Lucky Jordan (1942)
Director: Frank Tuttle
Cast: Alan Ladd, Helen Walker, Sheldon Leonard
Synopsis: Lucky Jordan, cynical gambler and racketeer, finds one thing his luck and connections can’t fix: the draft board…
Lucky Jordan is a pretty inoffensive comedy which suddenly decides it’s anti-Nazi propaganda in its final reel. Alan Ladd plays the title character, a hot-shot gangster who finds himself unable to avoid the draft and so decides he will simply lounge around the base canteen until his hapless lawyer can get him out. Trouble is, his attitude gets him into the stockade, from which he escapes, inadvertently taking some military secrets with him. He then spends most of the rest of the film negotiating with a double-crossing sidekick (the terrific Sheldon Leonard) to sell the secrets – until his conscience is pricked by the vivacious Helen Walker.

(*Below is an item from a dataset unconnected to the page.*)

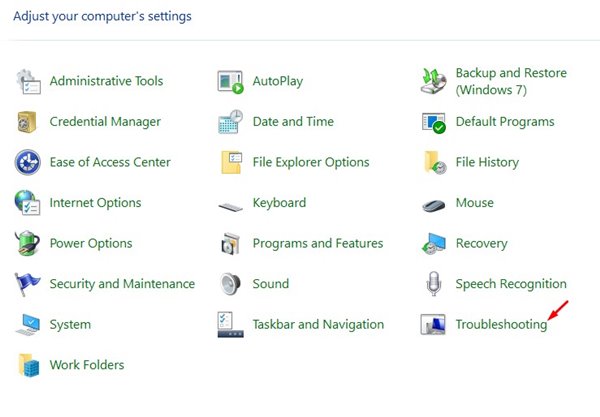Open File Explorer Options link
Screen dimensions: 600x417
click(311, 162)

There’s nothing particularly clever about Lucky Jordan – although I liked Ladd’s barbed rejection of his duplicitous secretary’s invitation to visit her in her apartment sometime (“no thanks, I don’t like crowds” – Lord knows how that sneaked past the censor) – but, after some slow scenes, it picks up the pace and delivers a few bright moments. Ladd shows himself to be quite adept at comedy – a genre for which he isn’t really noted – and finds an attractive leading lady in Miss Walker. Despite this, it’s Sheldon Leonard who steals the film as Ladd’s duplicitous sidekick.